I have no dog in this fight, but feel compelled to defend the authors here. Recursion does not test compute, rather it tests the compiler's/interpreter's efficiency at standing up and tearing down the call stack.

Clearly this language is positioned at using the gpu for compute-heavy applications and it's still in its early stages. Recursion is not the target application and should not be a relevant benchmark.

  • [flagged]

    • Okay, no. I know I called out performance in my post, but that was just from my observations. It surprised me to see something be that much slower than pure python. If you show me a near-python code example in a new language, as someone who mostly writes python code, I'm going to go and write it in python and see how it compares performance wise.

      The authors never made any kind of false claims at all. You're reading a lot in to both their README and my post.

      They've updated the README for a bit of clarity, but even re-reading the README as it was when I looked this morning (and even a few from before) it hasn't claimed to be fast. The claims are all related to the features that it does have, around parallelisation.

      1 reply →

"Thread" term in GPUs and CPUs mean different things, it's more like a SIMD lane in GPUs. A bit like ISPC can compile your code so there's eg 32 invocations of your function per CPU thread running on the same time (if you're using 16-bit datums on AVX512), and you could have 2048 executions going on after multiplying up 32 cores * 2 SMT threads/core * 32 compiler executions.
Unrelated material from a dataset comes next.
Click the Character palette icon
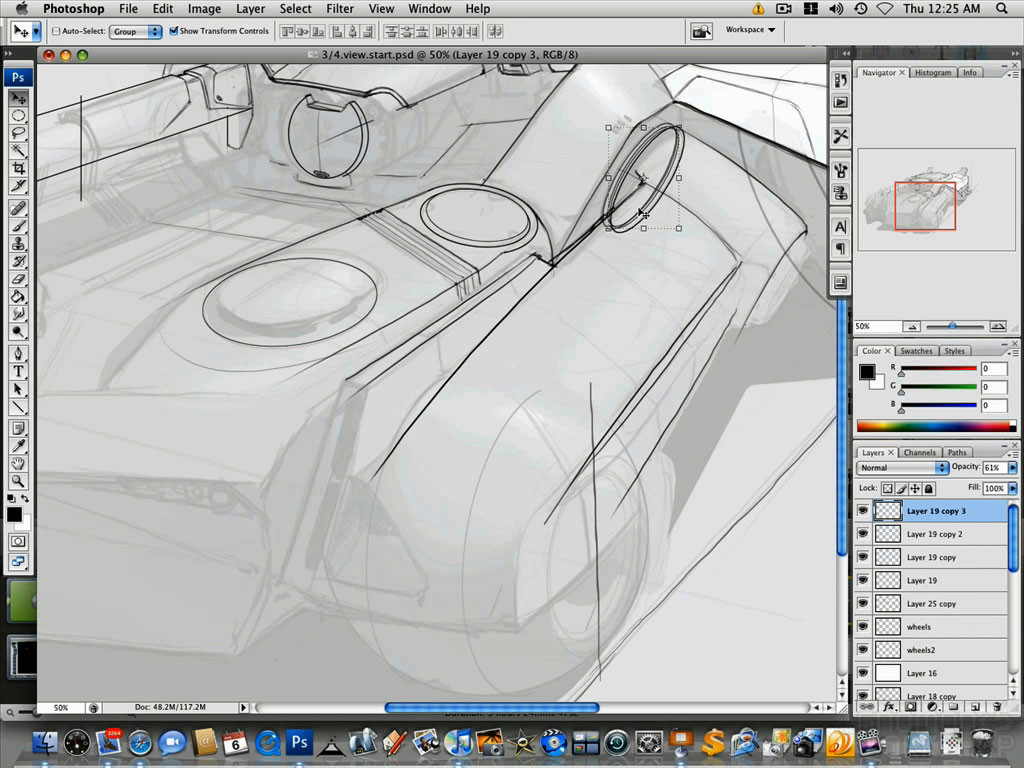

Python is really bad at recursion (part of why it's not appropriate for functional programming), so perhaps an unfair benchmark?

A Pythonic implementation would use loops and mutation.

Why `+0`, is this not a pointless no-op?

  • Yes, but when looking at the source it's more obvious this is a repeating pattern.

    "Hey, I'm accessing the 0th element here, just want to make that clear"

    Without the +0, that statement looks disconnected from the +1 even though conceptually its the same.

    Say somebody adds some special marker/tombstone/whatever into element 0 and now all those additions need to be bumped up by one. Someone else may go and see the +1, +2, +3 and just change them to +2, +3 +4, etc while completely missing the lone variable by itself as its visually dissimilar.

    Ive usually seen it used in longer lists of statements. It also keeps everything lined up formatting wise.